■ **Task directions**
Word for word, restate the lines from the one containing "Task: Open the home page via house icon" through the last line of the material, and include no pictures.

■ **Records provided**
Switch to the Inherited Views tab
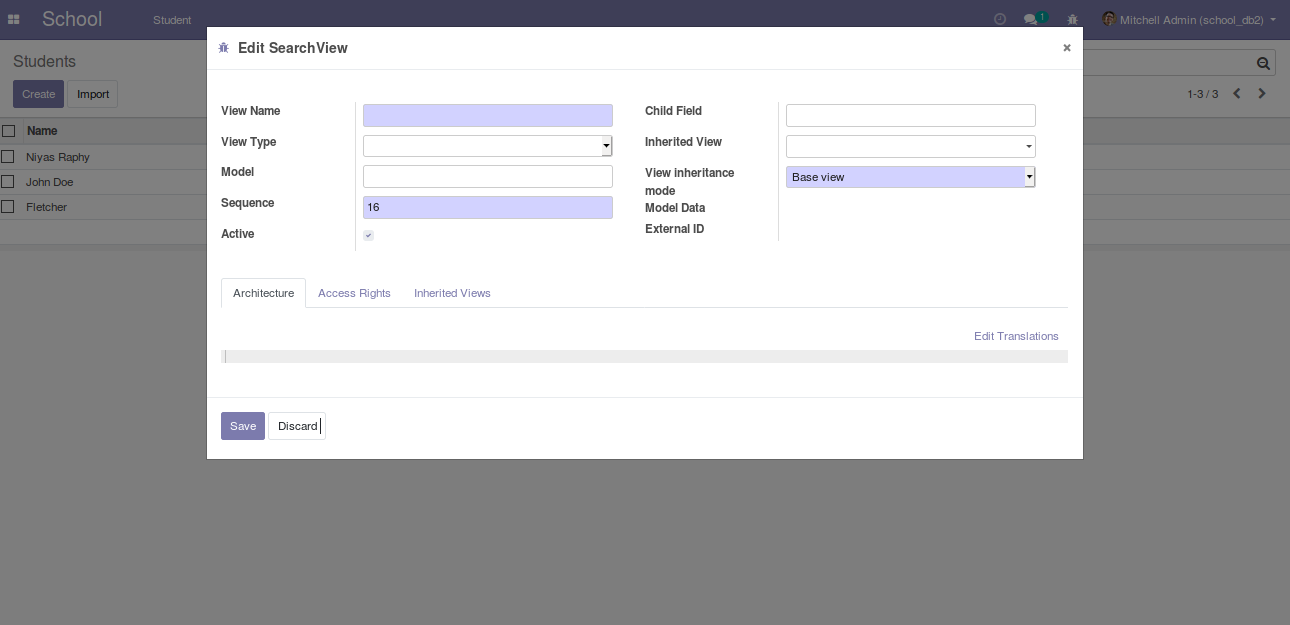Image resolution: width=1290 pixels, height=625 pixels. tap(452, 293)
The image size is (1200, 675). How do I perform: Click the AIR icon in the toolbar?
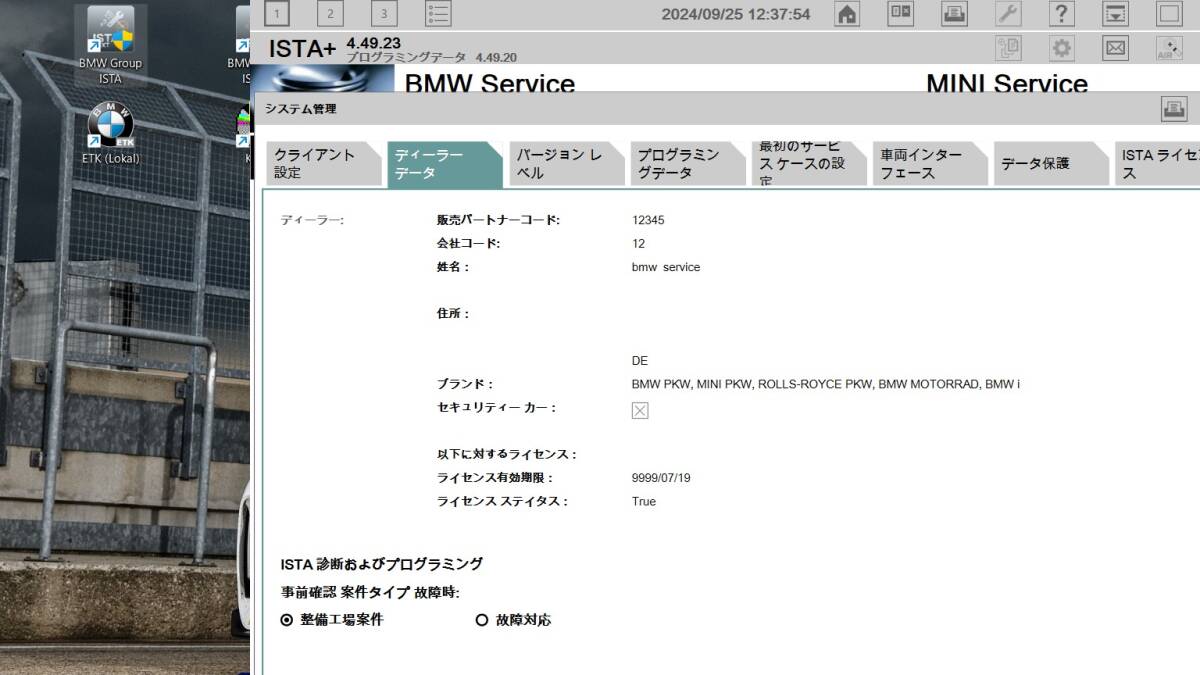(x=1169, y=48)
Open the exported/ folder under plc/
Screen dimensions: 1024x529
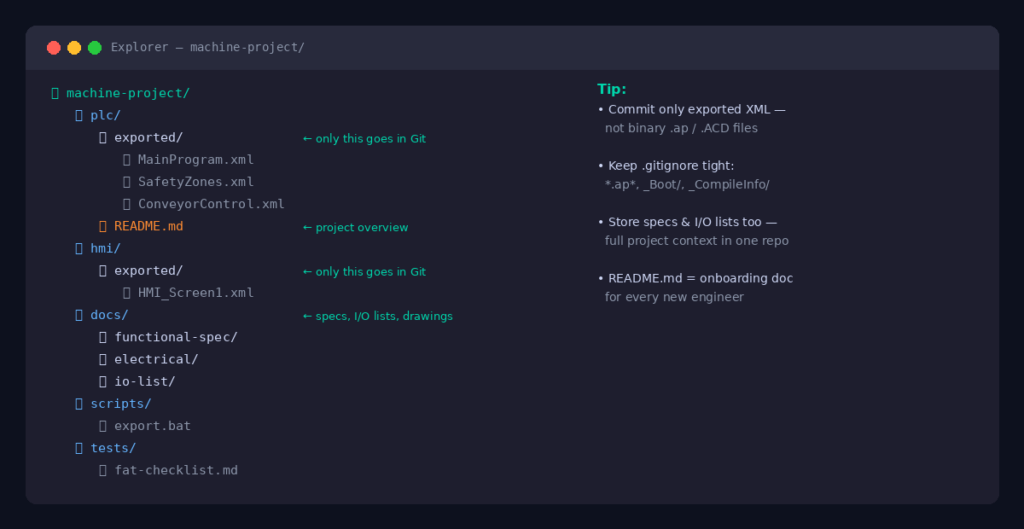click(x=148, y=138)
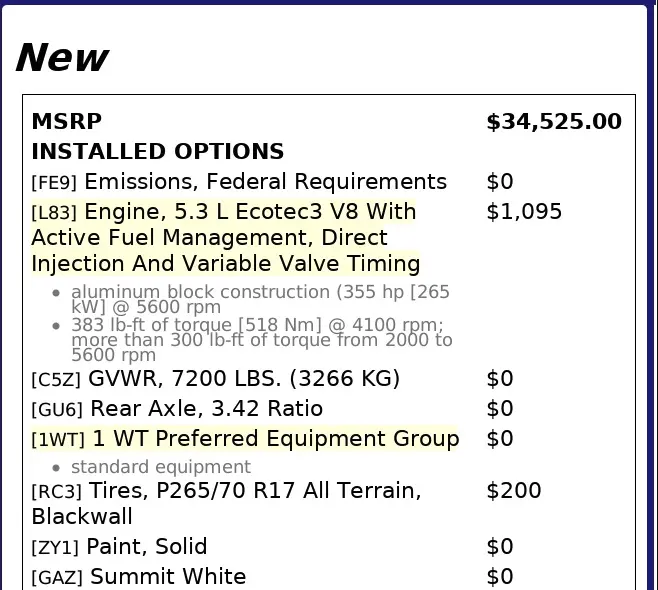Click the FE9 option code
Image resolution: width=658 pixels, height=590 pixels.
[x=55, y=183]
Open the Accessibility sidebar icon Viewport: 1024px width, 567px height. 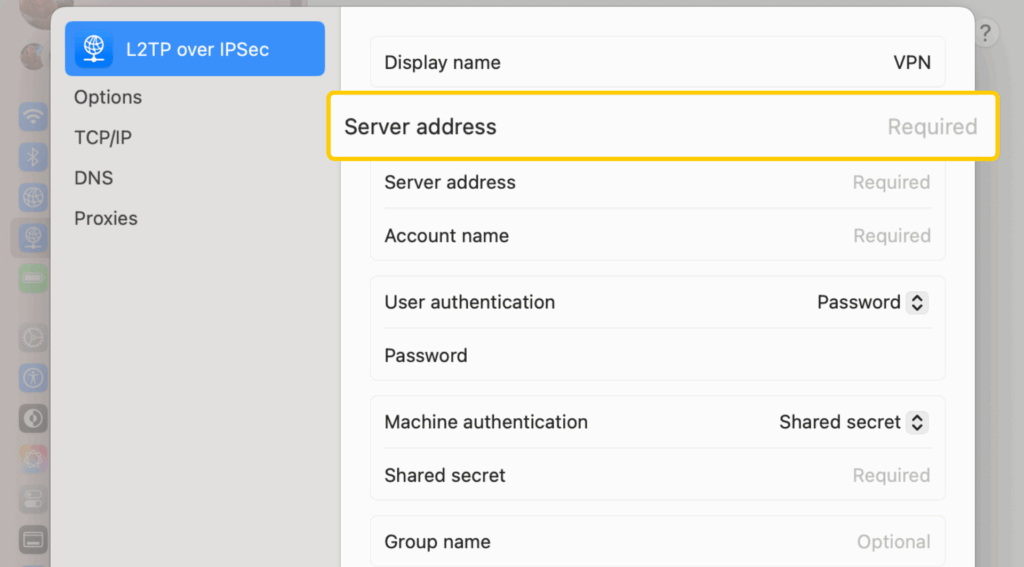tap(34, 378)
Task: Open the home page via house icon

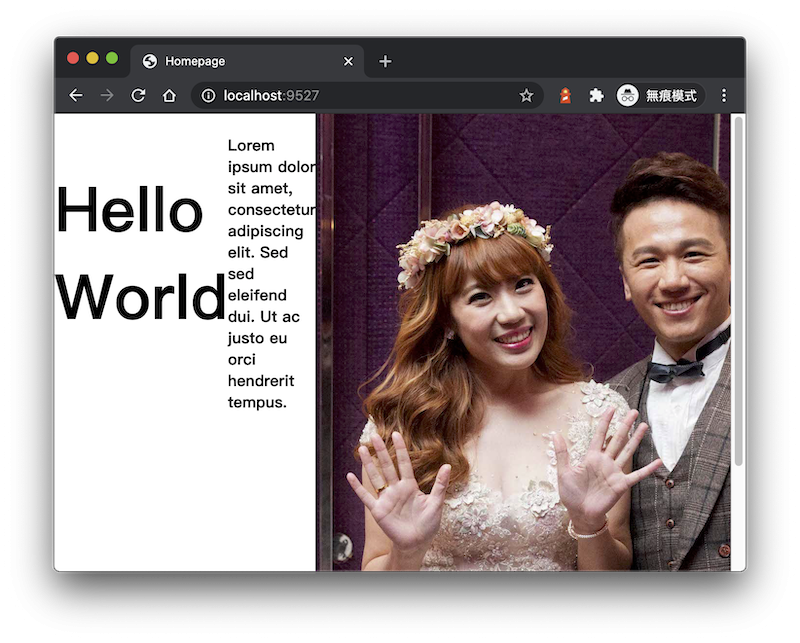Action: (169, 96)
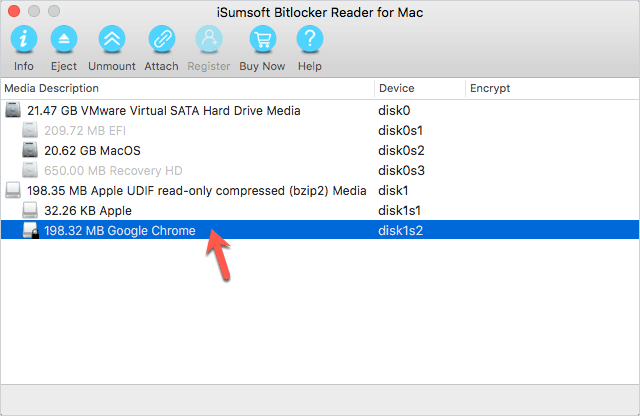Select the Unmount toolbar icon
Image resolution: width=640 pixels, height=416 pixels.
pyautogui.click(x=112, y=39)
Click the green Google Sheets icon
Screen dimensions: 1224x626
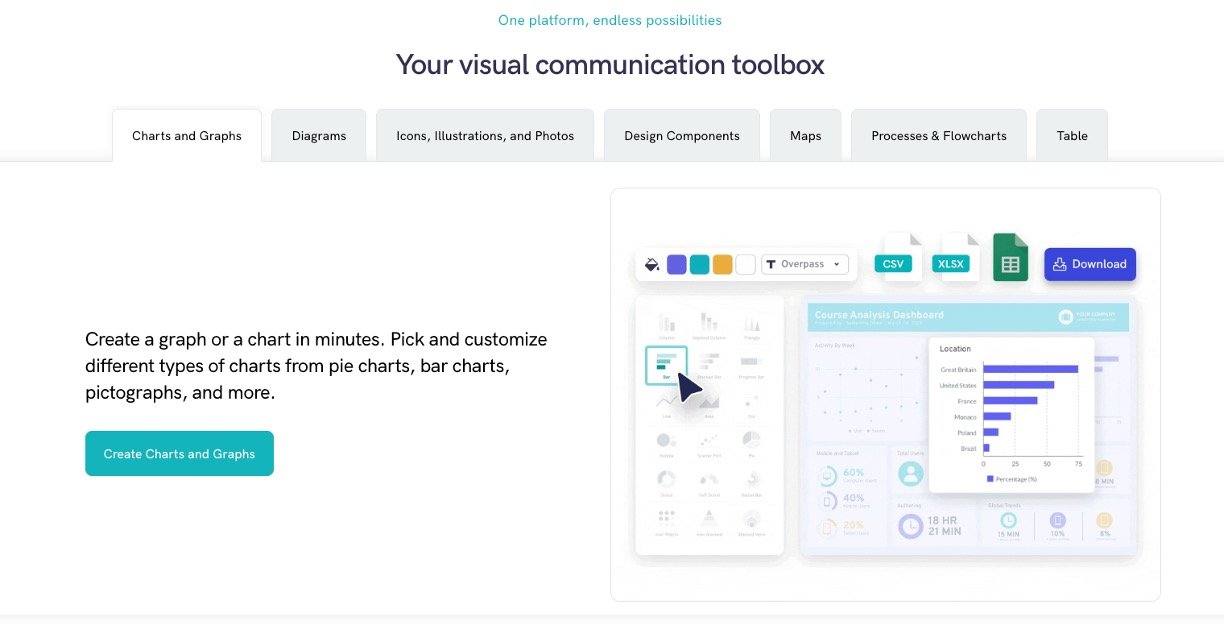point(1010,259)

■ **Completed exercise**
Task: Open the home page via house icon

Action: (169, 96)
Select the Unmount toolbar icon
Image resolution: width=640 pixels, height=416 pixels.
pyautogui.click(x=112, y=39)
Click the green Google Sheets icon
Screen dimensions: 1224x626
point(1010,259)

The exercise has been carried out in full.